Dalam upaya memperbanyak populasi ikan Sidat, pihaknya tengah mengembangbiakan ikan tersebut dengan mendatangkan benihnya dari Pelabuhan Ratu Jawa Barat. Ikan ini dirawat di balai benih ikan Sicincin, Kab. Padang Pariaman sampai ukuran tertentu yang aman untuk dikembang lanjutkan oleh peternak ikan budidaya.
“Sudah ada peternak yang akan mengembangkan ikan yang hidup di air mengalir serta jernih ini.
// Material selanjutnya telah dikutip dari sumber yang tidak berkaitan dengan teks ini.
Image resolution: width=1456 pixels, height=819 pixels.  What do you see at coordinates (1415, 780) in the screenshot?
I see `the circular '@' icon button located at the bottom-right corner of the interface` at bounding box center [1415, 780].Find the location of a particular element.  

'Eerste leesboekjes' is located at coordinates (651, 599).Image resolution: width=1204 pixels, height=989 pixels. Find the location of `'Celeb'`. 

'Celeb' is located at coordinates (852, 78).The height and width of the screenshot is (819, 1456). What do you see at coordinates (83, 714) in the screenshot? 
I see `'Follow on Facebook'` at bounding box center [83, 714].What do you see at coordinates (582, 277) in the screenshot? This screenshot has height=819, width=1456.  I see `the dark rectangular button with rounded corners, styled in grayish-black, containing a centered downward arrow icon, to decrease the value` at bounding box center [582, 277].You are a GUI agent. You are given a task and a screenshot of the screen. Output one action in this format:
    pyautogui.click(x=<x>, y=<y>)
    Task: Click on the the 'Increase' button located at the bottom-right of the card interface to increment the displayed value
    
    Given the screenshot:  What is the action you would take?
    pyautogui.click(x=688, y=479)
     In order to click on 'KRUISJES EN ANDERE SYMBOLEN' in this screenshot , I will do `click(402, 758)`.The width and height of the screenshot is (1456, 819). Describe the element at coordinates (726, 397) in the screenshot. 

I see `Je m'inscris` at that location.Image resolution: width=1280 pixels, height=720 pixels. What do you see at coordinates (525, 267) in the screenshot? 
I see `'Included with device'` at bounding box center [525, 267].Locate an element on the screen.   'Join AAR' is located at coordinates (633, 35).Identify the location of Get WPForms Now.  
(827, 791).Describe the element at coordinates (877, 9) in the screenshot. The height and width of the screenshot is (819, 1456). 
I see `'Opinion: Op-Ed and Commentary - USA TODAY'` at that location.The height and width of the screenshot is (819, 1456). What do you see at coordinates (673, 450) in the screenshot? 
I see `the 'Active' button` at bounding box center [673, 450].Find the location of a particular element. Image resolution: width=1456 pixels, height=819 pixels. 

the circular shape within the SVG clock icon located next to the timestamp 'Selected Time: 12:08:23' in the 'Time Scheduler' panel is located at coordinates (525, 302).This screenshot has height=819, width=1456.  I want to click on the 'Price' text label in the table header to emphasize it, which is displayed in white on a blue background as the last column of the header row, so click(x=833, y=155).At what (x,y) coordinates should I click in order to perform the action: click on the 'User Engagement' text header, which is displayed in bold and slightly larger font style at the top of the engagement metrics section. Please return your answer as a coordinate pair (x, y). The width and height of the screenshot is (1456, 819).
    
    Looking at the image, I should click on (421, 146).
Kalau untuk ekspor ikannya harus bersih dan terawat,” jelasnya.
Berdasarkan data Kementerian Kelautan dan Perikanan (KKP) ekspor sidat (termasuk belut) pada paruh pertama 2019 mengalami peningkatan sekitar 25% dibandingkan tahun lalu yaitu 5.186 ton sedangkan periode yang sama tahun lalu sebesar 4.142 ton.
Sidat tersebut diantaranya diekspor paling banyak ke China, Hong Kong, Jepang dan Thailand dengan menghasilkan devisa US$ 9,49 juta atau meningkat dibanding sebelumnya US$ 7,78 juta.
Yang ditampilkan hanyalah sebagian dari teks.